Итак, 31 марта 1814 года двое мужчин — скорее всего, рабочие — взбираются на вершину колонны; один из них пытается сбросить статую вниз ударами дубины, но ему удается только выбить из рук Наполеона крылатую аллегорию победы. Другой оскорбляет и бьет по щекам императора, а потом принимается размахивать белым платком с криком «Да здравствует король!». Наконец, еще один угрожает отрезать бронзовую голову и пронести ее по городу на острие пики. Эта угроза пугает самого Ларошфуко, Франкенштейна бурбонского иконоборчества. Он заключает с ужасом: «Есть такая степень возбуждения, до которой доводить народ небезопасно». Роялисты силой изымают из соседней лавки канаты и приказывают обвязать ими шею императора. Небольшая группа, созванная Мобрёем и Ларошфуко, пляшет вокруг колонны и пытается свалить колосса, но безуспешно. Статуя сопротивляется неуклюжим стараниям толпы, тщетно тянущей за канаты. Слесари, срочно вызванные на площадь, пытаются, но тоже без всякого результата, спилить основание статуи. Запланированное сокрушительное низвержение оборачивается патетическим симулякром. Иконоборческая машина стопорится.
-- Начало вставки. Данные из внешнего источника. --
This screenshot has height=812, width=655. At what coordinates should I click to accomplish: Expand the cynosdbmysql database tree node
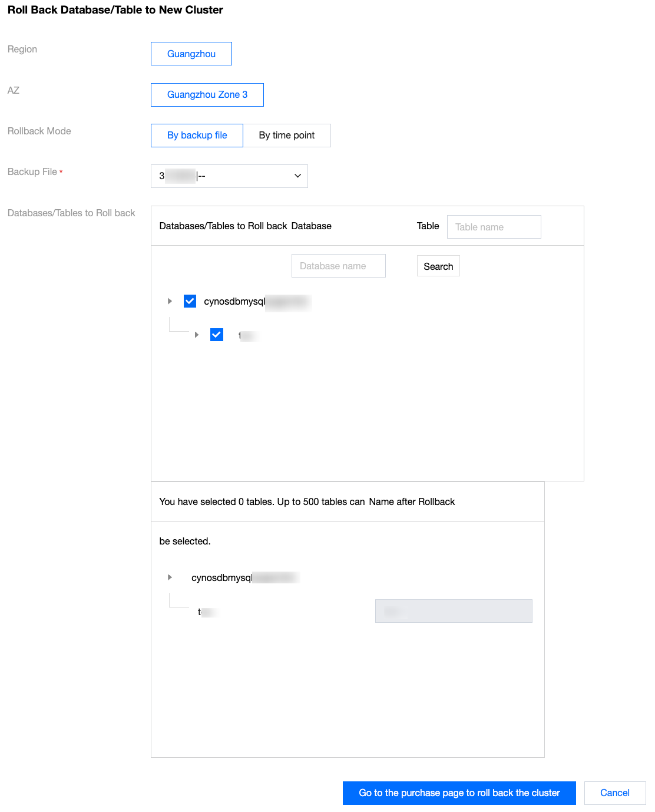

Результат жеста оборачивается против самих его инициаторов. Мало того что бронзовая статуя сопротивляется агрессорам, насилие выплескивается на улицы и слишком явно принимает откровенно революционную форму. Ларошфуко, если верить его «Мемуарам», в этот момент воскликнул: «Нам не нужны революционные сцены, вы показали, что не желаете больше повиноваться этому человеку, не сумевшему вас защитить, и этого довольно». В довершение всего в собравшейся толпе начинают ходить слухи, что покушение на статую императора совершилось по приказу союзников, а точнее, русских. Иконоборческий жест, призванный выразить «волю» нации, ставшей суверенной, предстает как навязанный извне; бросаются в глаза параллели с низвержением статуй Саддама Хусейна американскими войсками в Ираке в 2003 году.

В самом деле, в последующие дни оккупационная администрация берет иконоборчество под свой контроль, приступает к делу профессионально и — под угрозой расстрела — привлекает к нему не кого иного, как Лоне — литейщика, изготовившего статую. Тем временем Состену де Ларошфуко, не отказавшемуся от своего намерения, удается убедить императора Александра, вначале оценивавшего этот план весьма скептически, поддержать снятие статуи. Правда, российский император взял все памятники столицы под свою защиту, однако статуя на вершине колонны воспринимается как простой знак, не имеющий никакой эстетической ценности и подлежащий уничтожению. Идут разговоры о том, чтобы заменить ее аллегорией мира, наделенной чертами самого Александра. 4 апреля статую в знак позора покрывают куском ткани, чтобы укрыть от взоров прохожих, а 8 апреля аккуратно спускают на землю с помощью кабестанов под охраной союзников и на глазах у толпы. Между тем император французов официально отрекается от власти; создается Временное правительство; принимается решение, что на трон взойдет Луи-Станислас-Ксавье, граф Прованский. Нужда в перформативном воздействии иконоборчества отпадает. Что же касается статуи, ее вовсе не уничтожают, но только переносят в дом литейщика Лоне, — переплавят ее лишь во время Второй реставрации, и она вместе со статуей генерала Дезе с площади Побед и статуей Наполеона работы Гудона, предназначавшейся для колонны в городе Булонь-сюр-Мер, пойдет на изготовление статуи Генриха IV для Нового моста. Перемещение статуи не сопровождается никакими унизительными ритуалами, и, в отличие от 1792 года, толпа иконоборцев не захватывает освободившееся городское пространство.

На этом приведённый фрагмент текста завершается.